Jeśli mimo to jesteś przygotowany na długie polowanie, wciąż masz szansę znaleźć w pełni umeblowany lokal, w którym jedynym wstępnym wymogiem będzie wpłacenie symbolicznej kaucji. Ale jeżeli perspektywa wynajmu cię nie nęci, mam złe wieści: alternatywa wcale nie wygląda lepiej – kupno mieszkania wydaje się porównywalne z postawieniem wszystkich oszczędności w kasynie. Kiedy przyjechałem do Polski, żaden przeciętnie zarabiający człowiek nie był w stanie pozwolić sobie na zakup własnego kąta. Banki musiały więc wykazać się kreatywnością. Kredyt o nazwie „Alicja”, święcący tryumfy w 1995 roku, zakładał minimalne oprocentowanie, ale do pierwotnej kwoty hipoteki dodawane były odsetki. W efekcie kredytobiorcy zauważyli, że – mimo regularnego spłacania rat – ich zadłużenie rośnie zamiast maleć. Panowało wówczas przekonanie, że rynek w końcu się ustabilizuje i wszystko rozwiąże się samo, jednak – co za niespodzianka! – podczas szalejącej inflacji nie można było na to liczyć. Banki, pozwane już niemal przez wszystkich zaangażowanych w ten idiotyzm, wysmażyły kolejny genialny plan.

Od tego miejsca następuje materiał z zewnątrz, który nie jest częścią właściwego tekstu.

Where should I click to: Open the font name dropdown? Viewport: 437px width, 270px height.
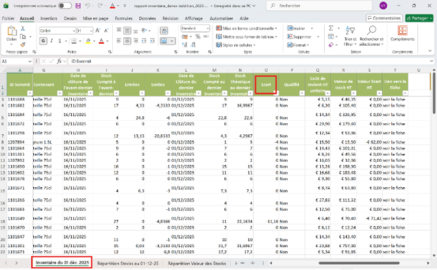(72, 30)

Owszem, stopy procentowe nadal były nie do przełknięcia, ale przecież raty naliczane w innej walucie mogłyby być niższe! Frank szwajcarski wyglądał całkiem nieźle. Do czasu. Nie wydaje mi się, że ktokolwiek w głębi duszy naprawdę chce wynajmować mieszkanie, ale wzięcie na siebie obciążenia związanego z hipoteką wydaje się jeszcze bardziej lekkomyślnym rozwiązaniem.

Moje pieniądze leżą sobie spokojnie w banku w Wielkiej Brytanii, narażone na takie samo ryzyko związane z przewalutowaniem jak hipoteka we frankach, a inflacja ponownie puka do naszych drzwi. Rząd, obiecując chronić maluczkich przed najgorszymi jej skutkami poprzez obniżanie podatków i zwiększanie pomocy socjalnej, próbuje raczej dalej zwiększać podaż pieniądza. Zareagować mógłby bank centralny (pod warunkiem, że kontroli nad nim nie przejmą politycy).

Nieruchomości zawsze były postrzegane jako doskonałe zabezpieczenie przed inflacją, znam jednak wielu defetystów, którzy mają odmienne zdanie. Mimo że dach nad głową wydaje się nieodzowny, wydanie 400 tys. zł na własne M to przepaść, nad którą jeszcze chwilę postoję.